■ VORLIEGENDER TEXT:
------

Der Bau und Liegenschaftsbetrieb NRW (BLB NRW) ist das Immobilienunternehmen Nordrhein-Westfalens. Er ist Eigentümer der meisten Grundstücke und Gebäude des Landes und bewirtschaftet, plant, baut und verwertet diese. Seit 2016 stellt sich der BLB NRW schrittweise auf Building Information Modelling (BIM) als modellbasierte, digitale und interdisziplinäre Arbeitsmethode um.
Ausgangslage
Vor der Einführung der BIM-Methode wurde die Planung in 2D oder 3D erstellt. Die Kommunikation fand zum überwiegenden Teil über Kollaborationsplattformen und per Mail statt. Gemeinsame Modelle, Teilmodelle oder Kollisionsüberprüfungen gab es nicht. Das führte zu unzureichender Kommunikation der Fachplaner untereinander und somit zu Planungsunstimmigkeiten in den jeweiligen Gewerken. Die Folge waren Bauzeitverzögerungen und zusätzliche Kosten. Damit stehen die öffentlichen Bauprojekte den privaten in nichts nach, jedoch müssen die öffentlichen Projekte sich für diese Störungen und Verzögerungen immer wieder kritisieren lassen.
Zielsetzung
Der BLB NRW hat die Vorteile von BIM für Auftraggeber früh erkannt. Das hauptsächliche Ziel bei der Einführung von BIM war die Verbesserung der Kommunikation zwischen den Projektbeteiligten und die Standardisierung des Ausschreibungsverfahrens durch BIM Modellrichtlinien. Planungsfehler sollen frühzeitig durch Kollisionsprüfungen erkannt werden und zu erhöhter Planungs- und Ausführungssicherheit führen. Ebenso können Planungsprozesse vereinfacht werden, um doppelte Arbeitsweisen zu vermeiden (s. Abbildung 1: BIM Ziele). Unter dem Titel ?Digitales Bauen mit BIM wird stufenweise zum Standard? erfolgt die Einführung in drei Phasen: In der ersten Phase wurden erste Little BIM Projekte durchgeführt. In der zweiten Phase folgten Open BIM Pilotprojekte, die zum jetzigen Zeitpunkt fast vollständig abgeschlossen sind. Heute befindet sich die BLB NRW in der dritten Phase, in der reine Open BIM Projekte als Standard durchgeführt werden.

------

■ AUFGABENSTELLUNG 1: Seit welchem Jahr stellt sich der BLB NRW laut dem Text über den BLB NRW auf Building Information Modelling um?
■ AUFGABENSTELLUNG 2: Ändern Sie im Text über den BLB NRW den Abschnitt, der mit „Ausgangslage“ beginnt und mit „wieder kritisieren lassen.“ endet, indem Sie „Kollaborationsplattformen“ durch „Projektplattformen“ ersetzen.
■ AUFGABENSTELLUNG 3: Übersetzen Sie diesen Satz aus dem Text über den BLB NRW ins Englische: „Gemeinsame Modelle, Teilmodelle oder Kollisionsüberprüfungen gab es nicht.“

■ VERFÜGBARE DATEN:
------

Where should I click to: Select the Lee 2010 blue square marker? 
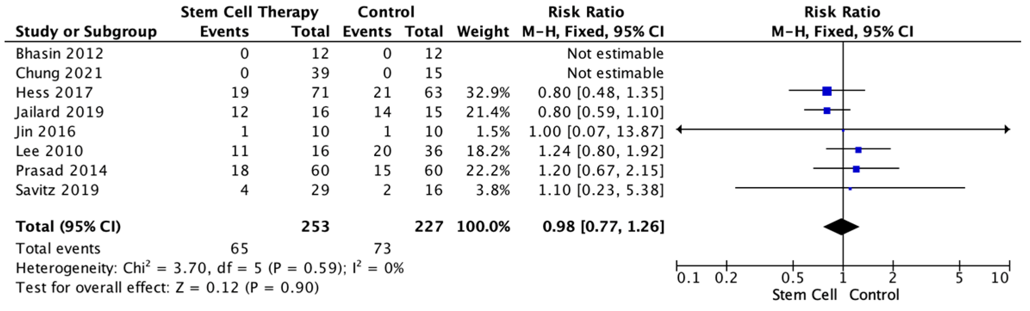coord(858,150)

------

■ LÖSUNG 1: Seit 2016

■ LÖSUNG 2:
Ausgangslage
Vor der Einführung der BIM-Methode wurde die Planung in 2D oder 3D erstellt. Die Kommunikation fand zum überwiegenden Teil über Projektplattformen und per Mail statt. Gemeinsame Modelle, Teilmodelle oder Kollisionsüberprüfungen gab es nicht. Das führte zu unzureichender Kommunikation der Fachplaner untereinander und somit zu Planungsunstimmigkeiten in den jeweiligen Gewerken. Die Folge waren Bauzeitverzögerungen und zusätzliche Kosten. Damit stehen die öffentlichen Bauprojekte den privaten in nichts nach, jedoch müssen die öffentlichen Projekte sich für diese Störungen und Verzögerungen immer wieder kritisieren lassen.

■ LÖSUNG 3: There were no shared models, partial models, or clash checks.